Wednesday, September 21, 2022

Daniel Alexander Payne, Gettysburg, Adams County

Don't forget that this coming Saturday, September 24th, is Free Admission Day at all participating Pennsylvania Trails of History sites! I'm hoping to head up to Eckley's Miners Village, because every other time I've planned to go there I've had to cancel. Check out this page for a list of participating sites, and indulge yourself in some free history near you.

Meanwhile, my new friend the Hometown Historian has produced the start of a new playlist, in which he features YouTube channels and other sites which provide him with information and inspiration.
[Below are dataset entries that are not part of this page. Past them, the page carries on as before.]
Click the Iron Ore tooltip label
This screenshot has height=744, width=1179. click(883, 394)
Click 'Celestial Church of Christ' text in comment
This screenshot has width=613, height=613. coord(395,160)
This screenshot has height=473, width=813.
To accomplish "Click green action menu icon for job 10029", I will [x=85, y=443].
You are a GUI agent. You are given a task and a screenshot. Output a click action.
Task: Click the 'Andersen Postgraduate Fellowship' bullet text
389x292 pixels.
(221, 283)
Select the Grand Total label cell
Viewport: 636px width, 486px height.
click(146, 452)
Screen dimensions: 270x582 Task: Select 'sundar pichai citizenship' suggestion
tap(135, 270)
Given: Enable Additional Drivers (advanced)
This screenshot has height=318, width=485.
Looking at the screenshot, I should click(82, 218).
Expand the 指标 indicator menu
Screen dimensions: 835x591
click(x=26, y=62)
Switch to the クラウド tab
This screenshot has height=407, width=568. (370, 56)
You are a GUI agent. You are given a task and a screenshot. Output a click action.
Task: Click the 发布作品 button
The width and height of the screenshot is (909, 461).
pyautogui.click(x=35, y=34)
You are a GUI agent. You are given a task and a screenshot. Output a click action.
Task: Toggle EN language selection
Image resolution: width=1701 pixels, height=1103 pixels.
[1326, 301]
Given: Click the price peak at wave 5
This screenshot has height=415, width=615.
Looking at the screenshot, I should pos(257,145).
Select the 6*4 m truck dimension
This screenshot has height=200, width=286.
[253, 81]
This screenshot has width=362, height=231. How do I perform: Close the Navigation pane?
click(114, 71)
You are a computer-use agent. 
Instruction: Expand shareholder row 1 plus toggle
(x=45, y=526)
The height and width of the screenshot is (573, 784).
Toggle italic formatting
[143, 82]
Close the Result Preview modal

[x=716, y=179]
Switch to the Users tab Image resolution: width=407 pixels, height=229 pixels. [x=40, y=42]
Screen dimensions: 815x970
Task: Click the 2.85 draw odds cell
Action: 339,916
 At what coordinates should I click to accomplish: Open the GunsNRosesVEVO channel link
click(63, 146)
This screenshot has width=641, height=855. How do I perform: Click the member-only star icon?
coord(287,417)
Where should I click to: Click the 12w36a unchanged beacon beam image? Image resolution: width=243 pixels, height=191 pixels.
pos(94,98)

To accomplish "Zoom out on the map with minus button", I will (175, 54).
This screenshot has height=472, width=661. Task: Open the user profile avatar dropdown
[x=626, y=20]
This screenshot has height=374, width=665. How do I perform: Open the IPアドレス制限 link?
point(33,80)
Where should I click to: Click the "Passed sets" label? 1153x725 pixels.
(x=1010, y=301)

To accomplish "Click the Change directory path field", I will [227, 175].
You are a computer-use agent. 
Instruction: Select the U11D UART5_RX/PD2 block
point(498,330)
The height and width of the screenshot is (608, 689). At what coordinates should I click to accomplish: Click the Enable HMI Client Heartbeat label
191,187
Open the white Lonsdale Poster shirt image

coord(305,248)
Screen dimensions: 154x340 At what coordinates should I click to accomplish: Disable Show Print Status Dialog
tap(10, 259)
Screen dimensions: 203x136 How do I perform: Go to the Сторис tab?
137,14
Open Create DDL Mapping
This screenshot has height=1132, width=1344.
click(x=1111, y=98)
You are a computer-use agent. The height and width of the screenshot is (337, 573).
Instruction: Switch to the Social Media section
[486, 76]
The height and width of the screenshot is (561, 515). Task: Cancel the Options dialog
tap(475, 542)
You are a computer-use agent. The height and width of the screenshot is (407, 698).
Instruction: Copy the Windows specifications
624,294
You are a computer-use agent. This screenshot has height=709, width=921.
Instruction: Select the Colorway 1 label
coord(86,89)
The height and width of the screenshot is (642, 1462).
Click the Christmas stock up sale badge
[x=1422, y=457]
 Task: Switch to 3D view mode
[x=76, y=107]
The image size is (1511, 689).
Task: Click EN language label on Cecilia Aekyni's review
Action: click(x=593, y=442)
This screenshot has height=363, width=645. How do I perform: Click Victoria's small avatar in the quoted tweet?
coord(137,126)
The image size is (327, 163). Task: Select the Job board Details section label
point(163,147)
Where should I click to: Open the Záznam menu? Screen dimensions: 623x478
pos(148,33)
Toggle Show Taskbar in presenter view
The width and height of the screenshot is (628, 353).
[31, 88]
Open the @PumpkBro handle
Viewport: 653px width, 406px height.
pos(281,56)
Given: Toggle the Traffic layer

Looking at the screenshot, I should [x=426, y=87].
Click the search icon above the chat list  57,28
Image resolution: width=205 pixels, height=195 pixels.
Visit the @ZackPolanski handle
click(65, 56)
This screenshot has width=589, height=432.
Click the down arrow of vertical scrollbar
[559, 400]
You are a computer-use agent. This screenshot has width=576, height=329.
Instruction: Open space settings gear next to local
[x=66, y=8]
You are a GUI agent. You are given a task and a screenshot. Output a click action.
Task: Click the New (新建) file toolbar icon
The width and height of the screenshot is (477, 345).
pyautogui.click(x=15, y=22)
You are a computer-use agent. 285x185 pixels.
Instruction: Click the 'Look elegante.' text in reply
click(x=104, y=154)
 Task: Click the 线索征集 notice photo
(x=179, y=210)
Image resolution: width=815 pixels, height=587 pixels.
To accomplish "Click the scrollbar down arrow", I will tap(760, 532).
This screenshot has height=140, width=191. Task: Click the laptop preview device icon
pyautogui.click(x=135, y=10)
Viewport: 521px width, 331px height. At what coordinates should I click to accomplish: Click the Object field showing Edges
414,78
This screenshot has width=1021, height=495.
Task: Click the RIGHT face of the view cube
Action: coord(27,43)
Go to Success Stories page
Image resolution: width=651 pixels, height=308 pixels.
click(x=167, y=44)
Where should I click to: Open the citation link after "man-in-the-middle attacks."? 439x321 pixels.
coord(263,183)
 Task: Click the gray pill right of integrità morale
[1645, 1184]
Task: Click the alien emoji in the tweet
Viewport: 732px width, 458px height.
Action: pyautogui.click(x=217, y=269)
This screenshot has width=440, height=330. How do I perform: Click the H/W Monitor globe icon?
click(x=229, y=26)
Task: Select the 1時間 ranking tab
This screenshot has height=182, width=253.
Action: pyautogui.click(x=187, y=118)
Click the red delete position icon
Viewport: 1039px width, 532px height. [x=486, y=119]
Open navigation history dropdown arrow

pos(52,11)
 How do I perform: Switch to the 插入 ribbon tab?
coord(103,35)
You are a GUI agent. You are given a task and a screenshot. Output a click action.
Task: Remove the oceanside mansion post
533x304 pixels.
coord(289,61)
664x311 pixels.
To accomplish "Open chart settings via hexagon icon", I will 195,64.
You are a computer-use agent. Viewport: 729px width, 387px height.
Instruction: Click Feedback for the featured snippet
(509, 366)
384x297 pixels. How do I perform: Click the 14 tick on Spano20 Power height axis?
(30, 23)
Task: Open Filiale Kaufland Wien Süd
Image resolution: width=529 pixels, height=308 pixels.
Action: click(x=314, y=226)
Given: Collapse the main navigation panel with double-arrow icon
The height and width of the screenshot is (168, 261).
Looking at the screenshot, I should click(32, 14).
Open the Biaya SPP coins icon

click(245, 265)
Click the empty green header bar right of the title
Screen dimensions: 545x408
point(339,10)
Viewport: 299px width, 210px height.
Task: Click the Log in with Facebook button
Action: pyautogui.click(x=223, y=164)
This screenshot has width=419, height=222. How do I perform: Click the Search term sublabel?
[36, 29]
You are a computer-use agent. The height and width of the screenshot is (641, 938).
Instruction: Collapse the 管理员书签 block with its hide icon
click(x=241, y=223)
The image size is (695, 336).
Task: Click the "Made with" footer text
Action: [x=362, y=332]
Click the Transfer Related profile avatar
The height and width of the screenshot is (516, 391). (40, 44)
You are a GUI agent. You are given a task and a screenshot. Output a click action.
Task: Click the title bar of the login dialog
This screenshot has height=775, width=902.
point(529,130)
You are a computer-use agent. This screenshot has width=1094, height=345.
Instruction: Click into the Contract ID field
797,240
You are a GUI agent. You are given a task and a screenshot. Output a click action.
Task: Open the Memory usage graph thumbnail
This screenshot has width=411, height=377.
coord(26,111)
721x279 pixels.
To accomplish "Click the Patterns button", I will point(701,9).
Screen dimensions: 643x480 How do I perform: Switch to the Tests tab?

I am extremely touched to be featured in this first video, which can be found here; I'm "last but not least" in quite a bit of illustrious company, so definitely check out some of the other recommendations he makes too!

As for today, we'll take a look at a gentleman who spent an important chunk of his life in Gettysburg, but isn't famous for being connected to the battlefield.

The marker stands at 239 North
Washington Street, Gettysburg
Daniel Alexander Payne was born on February 24, 1811 to London and Martha Payne of Charleston, South Carolina. According to his own autobiography, he was of mixed African, European, and Native American descent. His parents, who both died when he was a child, were free people of color in Charleston; his father had fought in the American Revolution. Growing up, Daniel pursued a rigorous education at home, teaching himself science, math, Greek, and Latin, and at 18 years old he opened a school in Charleston. It only lasted a few years, however, before he was forced to close it in 1835 due to new laws which made it illegal to teach any colored person - free or slave - how to read.

Wanting to further his own education and continue sharing it with others, Daniel set sail in May of 1835 for the port of Philadelphia, since Pennsylvania had no such restrictive law. From there he traveled west to Gettysburg, where he enrolled at the Lutheran Theological Seminary at Gettysburg College. The seminary, which was then only about ten years old, was the second Lutheran theological seminary established in North America. The dean of the seminary was theologian Rev. Samuel Simon Schmucker, a famous and somewhat controversial preacher of the time. His students formed a very small class, all of whom lived in a single three-story building with a cupola. The picture at left is a photograph of the building which appears in the museum at the Gettysburg battlefield visitors' center; it later served as a hospital for soldiers injured in the famous battle, and afterward became "Old Dorm," a residence hall for students of Gettysburg College. Today it's known as Schmucker Hall, in honor of Daniel's professor, and is home to the Seminary Ridge Museum under the auspices of the Adams County Historical Society. 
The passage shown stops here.